Converting a Marginally Hydrophobic Soluble Protein into a Membrane Protein
Journal of Molecular Biology 407(1): 171-179
Article 2011 English
Authors
MN
Morten H. H. Nørholm
FC
Fiona Cunningham
CD
Charles M. Deber
Abstract
1 min read
δ-Helices are marginally hydrophobic α-helical segments in soluble proteins that exhibit certain sequence characteristics of transmembrane (TM) helices [Cunningham, F., Rath, A., Johnson, R. M. & Deber, C. M. (2009). Distinctions between hydrophobic helices in globular proteins and TM segments as factors in protein sorting. J. Biol. Chem., 284, 5395–402]. In order to better understand the difference between δ-helices and TM helices, we have studied the insertion of five TM-like δ-helices into dog pancreas microsomal membranes.
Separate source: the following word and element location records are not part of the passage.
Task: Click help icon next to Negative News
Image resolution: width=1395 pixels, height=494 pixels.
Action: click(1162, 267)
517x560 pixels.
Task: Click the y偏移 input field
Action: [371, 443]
Using model constructs in which an isolated δ-helix is engineered into a bona fide membrane protein, we find that, for two δ-helices originating from secreted proteins, at least three single-nucleotide mutations are necessary to obtain efficient membrane insertion, whereas one mutation is sufficient in a δ-helix from the cytosolic protein P450BM-3. We further find that only when the entire upstream region of the mutated δ-helix in the intact cytochrome P450BM-3 is deleted does a small fraction of the truncated protein insert into microsomes. Our results suggest that upstream portions of the polypeptide, as well as embedded charged residues, protect δ-helices in globular proteins from being recognized by the signal recognition particle–Sec61 endoplasmic-reticulum-targeting machinery and that δ-helices in secreted proteins are mutationally more distant from TM helices than δ-helices in cytosolic proteins.